23

WHERE DID SHE GO?

‘I don’t know.’ Rosie flapped her arms like a fledging sparrow. ‘She told me she needed to consult the spirits and it might take a while. I thought she meant an hour. Later, I realised she’d taken the Blood Flower with her. We’ve looked everywhere I could think of. Mr Black’s still searching.’

‘I don’t understand. Is she intending to sell it?’

I was thinking of my sister-in-law’s impending eviction. Twenty guineas would pay her rent for the next couple of years at least.

‘No, she wouldn’t do that,’ said Rosie. ‘She has no head for money, and she believes the thing’s evil. I’m starting to wonder if she’s right.’

‘What are we to do now?’

I was feeling dizzy, so I sat on the bottom step of the stairs, leaning with my back against the door to the upstairs neighbours’ rooms. My suit was grey with dried mud, my cilice had rubbed my skin to a pulp, my hair was stiff with salt and I’d lost my favourite hat in the harbour.

Rosie sat beside me and examined the bridge of my nose where Fenwick had butted me.

‘Hold still. This will hurt.’ She tested the cartilage while I clenched my teeth and fists. ‘It’s not broken. I’ll get some Calvert’s.’

She went into the back room, came back with a bottle and a cloth and sat beside me.

‘This will hurt more.’ She dabbed the cut, and I almost cried out. When she’d finished, the cloth was pink.

I took a deep breath.

‘Do you still have that box with the pebble inside?’

Rosie blinked three times. ‘You can’t be thinking of going ahead with your plan? Without the Blood Flower?’

‘What choice do we have? If I can coax Quinton into confessing to the murders before he realises I don’t have it, then Sergeant Dorling can arrest him. He’ll never realise he was being fooled.’

‘But what if he doesn’t confess? What if he demands to see it?’

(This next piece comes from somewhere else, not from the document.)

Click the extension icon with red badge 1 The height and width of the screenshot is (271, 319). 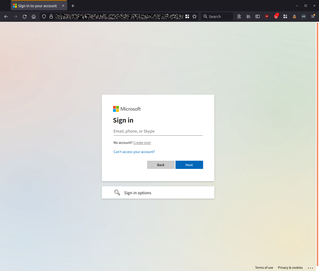tap(276, 16)
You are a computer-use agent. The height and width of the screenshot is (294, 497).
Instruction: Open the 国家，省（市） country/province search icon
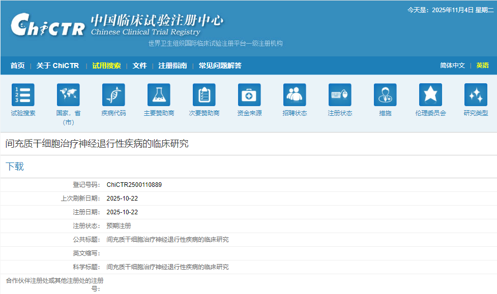[x=68, y=95]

‘I’ll run.’ I had no other consolation for her. ‘This was always going to be a bluff. He thinks the stone’s worth a fortune when it isn’t. Now, it’s a bigger bluff, that’s all.’

‘That’s all? You’re going to get yourself killed and I won’t be close enough to stop it.’

We were still sitting side by side. Once again, I was reminded of being a child at the vicarage. On the rare occasions when my sister had committed a misdeed – sitting with her knees not pressed together or feeding Pilgrim from the table – she was made to sit on the step, and I, four years her junior and her supporter in all things, would sit beside her. I would not be gainsaid and screamed and hurled myself on the floor if denied. I could comprehend no other way to be; if she must suffer, so must I.

‘Not this time, Rosie. But if I don’t meet Quinton, we’ll never know for sure who committed those murders and he’ll go free. Plus, he’ll assume we’ve stolen his precious property and come after us. You, me and the children. I have to do this.’

She took my hand, which showed how much danger she thought I was in. ‘Do you have my ring with you, Leo?’

For a moment I feared it might have been lost in the water, but then I felt it in my jacket pocket. I pulled it out and cleaned it with my sleeve before handing it to Rosie. She held it up briefly, turning it in the light, and then popped it on to her finger.

‘Thank you. I missed it when it wasn’t there.’ She twisted it round and round. ‘I made a mutton and date pie for us. We can have it together later.’

I didn’t know what to say. My heart was too full.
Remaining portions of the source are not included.